Today, Kennedy made that decision official.
But the truth about thimerosal in vaccines is confusing.
No one seems able to explain why it stayed in flu shots this long—even though mercury’s been considered a neurotoxin for decades.
It was removed from childhood vaccines around 2000.
And while there’s no confirmed link to chronic illness or autism, peer-reviewed studies have shown correlation.
At the very least, we deserve real studies to finally answer what we’ve been injecting our kids with.
But the bigger question is:
With safe alternatives available, why did the CDC keep thimerosal in flu shots for 20+ years?
It’s hard not to be suspicious.
RFK Jr. has been fighting this battle for decades.
People forget—this used to be a cause Democrats cared about. Even Robert De Niro stood with him.
He once offered $100,000 to anyone who could show a study proving thimerosal was safe for pregnant women and children at the levels used in flu shots.
No one ever claimed it, because it didn’t exist.
If you don’t believe RFK Jr. on this, that’s fine—but he’s not the only one who raised concerns.
In 2001, FDA vaccine chief William Egan was publicly embarrassed when he admitted there was no study proving thimerosal was safe—aside from one discredited report based on flawed data.
This is an opinion post—if you don’t want my opinion, feel free to skip.

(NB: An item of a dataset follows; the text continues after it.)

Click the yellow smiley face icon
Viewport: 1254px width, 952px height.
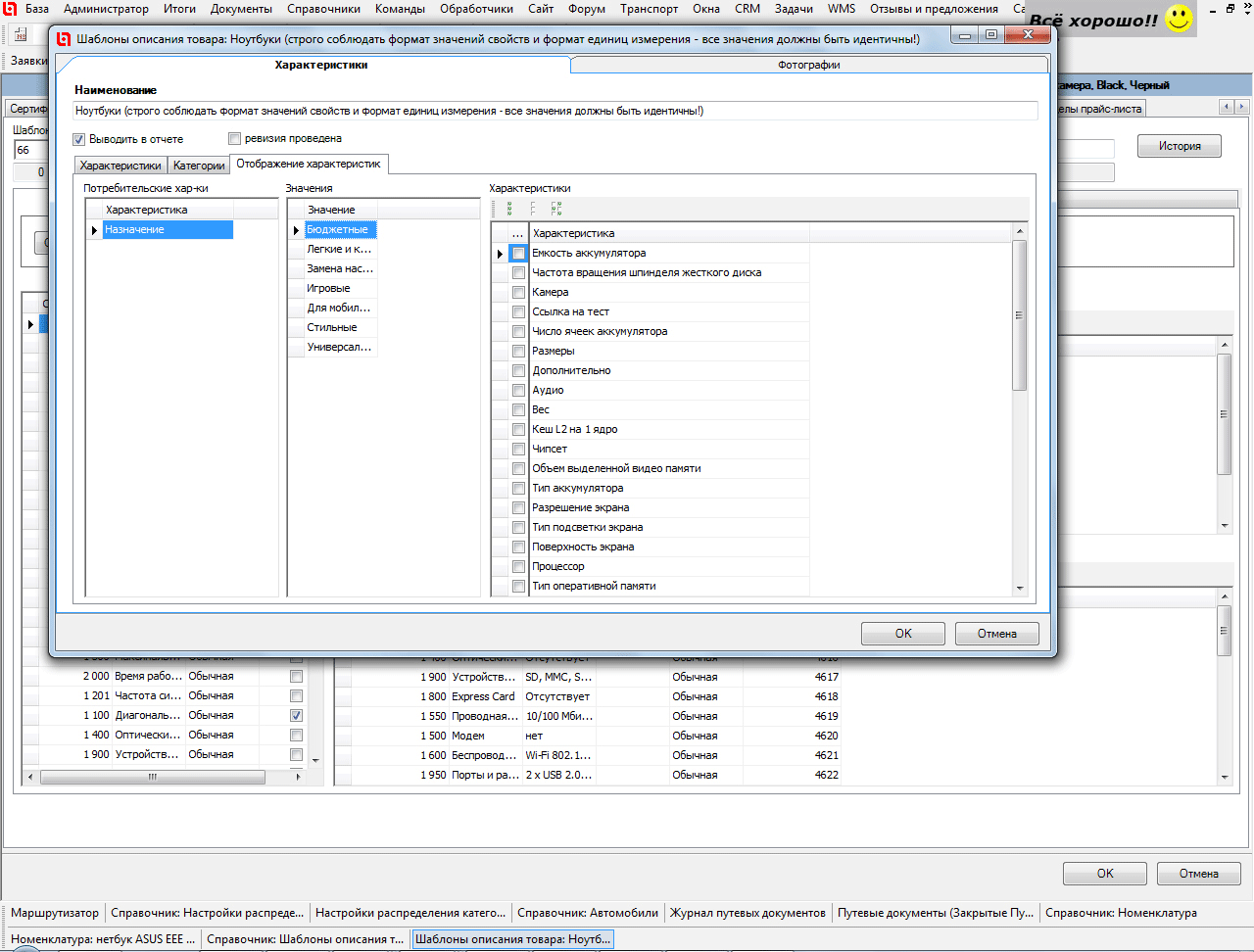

The media will call this “antivax,” because anything RFK Jr. does on vaccines—even with science behind it—gets that label.

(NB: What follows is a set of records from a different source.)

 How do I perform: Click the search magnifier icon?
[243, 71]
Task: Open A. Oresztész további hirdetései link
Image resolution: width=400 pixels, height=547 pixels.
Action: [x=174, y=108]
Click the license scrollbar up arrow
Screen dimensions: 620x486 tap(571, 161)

But where were those same outlets last week, when vaccine-injured families testified in Congress?
One mother shared how her healthy son got a flu shot—and died shortly after.

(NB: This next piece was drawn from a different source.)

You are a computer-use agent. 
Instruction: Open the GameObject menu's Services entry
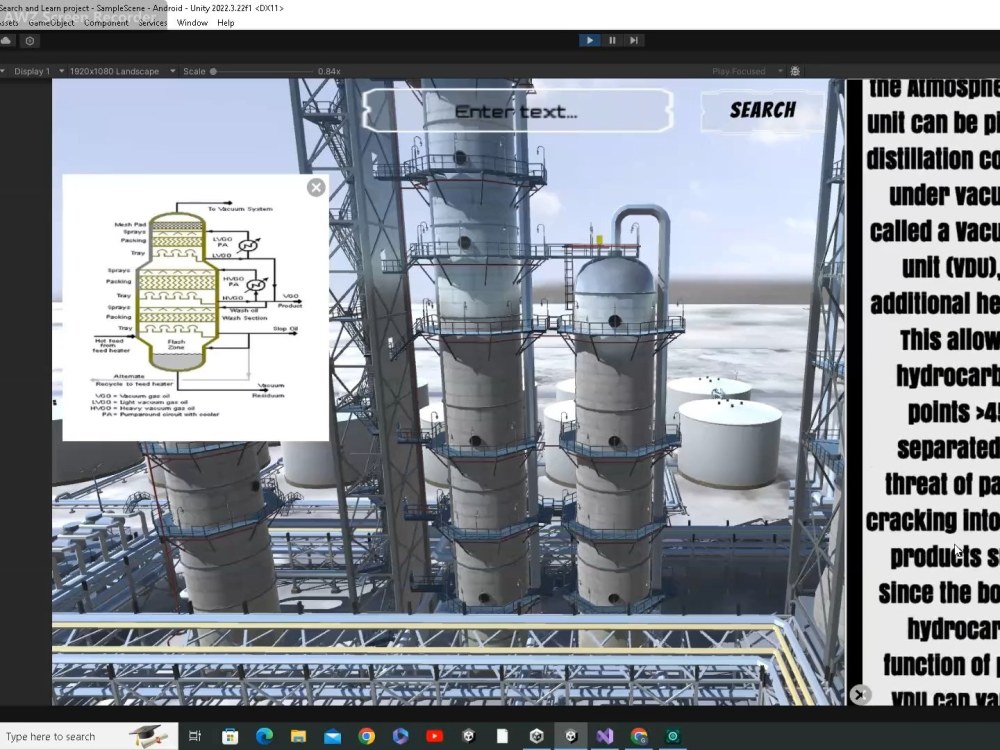click(152, 22)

No major outlet covered it.
Not a single one.
Instead, they label moms like her liars.
They say “correlation doesn’t equal causation,” even when the evidence is undeniable.
People ask if I’m antivax.
I’m not, but I will always be on the side of mothers.
Can anyone hear that mother’s story and say—with a straight face—that the flu shot had nothing to do with her son’s death?
There are thousands of stories like hers.
If this were a fair system—with open debate and no liability shield—I’d be willing to talk about risk vs reward.
But that’s not happening.
We’re silencing grieving parents and calling them kooks.
History will not be kind to those who ignored them.
And anyone still doing so is complicit.
Ignorance is not bliss—especially when it costs children their lives.